-- Aim of the task --
What you produce should match the records exactly, line for line.

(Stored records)
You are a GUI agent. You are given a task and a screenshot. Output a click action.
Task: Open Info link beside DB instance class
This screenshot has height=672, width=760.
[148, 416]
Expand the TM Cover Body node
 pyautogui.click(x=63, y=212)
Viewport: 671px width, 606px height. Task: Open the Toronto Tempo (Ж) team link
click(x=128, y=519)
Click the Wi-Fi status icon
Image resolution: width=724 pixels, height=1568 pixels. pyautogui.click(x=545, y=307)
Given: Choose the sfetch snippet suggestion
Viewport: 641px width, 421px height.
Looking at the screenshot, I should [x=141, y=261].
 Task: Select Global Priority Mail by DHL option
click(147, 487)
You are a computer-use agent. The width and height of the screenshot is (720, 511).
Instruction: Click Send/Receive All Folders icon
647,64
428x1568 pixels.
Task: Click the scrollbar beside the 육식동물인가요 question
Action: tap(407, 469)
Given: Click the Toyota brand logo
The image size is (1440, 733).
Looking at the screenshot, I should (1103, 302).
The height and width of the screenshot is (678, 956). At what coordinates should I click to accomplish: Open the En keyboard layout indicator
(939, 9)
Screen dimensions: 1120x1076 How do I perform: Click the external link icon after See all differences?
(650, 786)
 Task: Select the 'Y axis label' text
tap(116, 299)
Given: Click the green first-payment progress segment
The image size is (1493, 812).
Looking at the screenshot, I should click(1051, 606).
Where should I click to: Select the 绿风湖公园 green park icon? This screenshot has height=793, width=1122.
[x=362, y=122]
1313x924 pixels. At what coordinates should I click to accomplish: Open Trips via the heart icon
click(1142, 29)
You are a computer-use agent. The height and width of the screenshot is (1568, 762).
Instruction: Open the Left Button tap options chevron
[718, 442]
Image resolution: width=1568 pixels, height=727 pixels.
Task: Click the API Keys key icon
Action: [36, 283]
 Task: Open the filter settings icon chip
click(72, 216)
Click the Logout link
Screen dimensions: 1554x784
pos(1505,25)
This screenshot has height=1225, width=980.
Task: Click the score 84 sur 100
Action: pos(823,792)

-- Task answer --
You are a GUI agent. You are given a task and a screenshot. Output a click action.
Task: Open Info link beside DB instance class
This screenshot has height=672, width=760.
[148, 416]
Expand the TM Cover Body node
 pyautogui.click(x=63, y=212)
Viewport: 671px width, 606px height. Task: Open the Toronto Tempo (Ж) team link
click(x=128, y=519)
Click the Wi-Fi status icon
Image resolution: width=724 pixels, height=1568 pixels. pyautogui.click(x=545, y=307)
Given: Choose the sfetch snippet suggestion
Viewport: 641px width, 421px height.
Looking at the screenshot, I should [x=141, y=261].
 Task: Select Global Priority Mail by DHL option
click(147, 487)
You are a computer-use agent. The width and height of the screenshot is (720, 511).
Instruction: Click Send/Receive All Folders icon
647,64
428x1568 pixels.
Task: Click the scrollbar beside the 육식동물인가요 question
Action: tap(407, 469)
Given: Click the Toyota brand logo
The image size is (1440, 733).
Looking at the screenshot, I should (1103, 302).
The height and width of the screenshot is (678, 956). At what coordinates should I click to accomplish: Open the En keyboard layout indicator
(939, 9)
Screen dimensions: 1120x1076 How do I perform: Click the external link icon after See all differences?
(650, 786)
 Task: Select the 'Y axis label' text
tap(116, 299)
Given: Click the green first-payment progress segment
The image size is (1493, 812).
Looking at the screenshot, I should click(1051, 606).
Where should I click to: Select the 绿风湖公园 green park icon? This screenshot has height=793, width=1122.
[x=362, y=122]
1313x924 pixels. At what coordinates should I click to accomplish: Open Trips via the heart icon
click(1142, 29)
You are a computer-use agent. The height and width of the screenshot is (1568, 762).
Instruction: Open the Left Button tap options chevron
[718, 442]
Image resolution: width=1568 pixels, height=727 pixels.
Task: Click the API Keys key icon
Action: [36, 283]
 Task: Open the filter settings icon chip
click(72, 216)
Click the Logout link
Screen dimensions: 1554x784
pos(1505,25)
This screenshot has height=1225, width=980.
Task: Click the score 84 sur 100
Action: pos(823,792)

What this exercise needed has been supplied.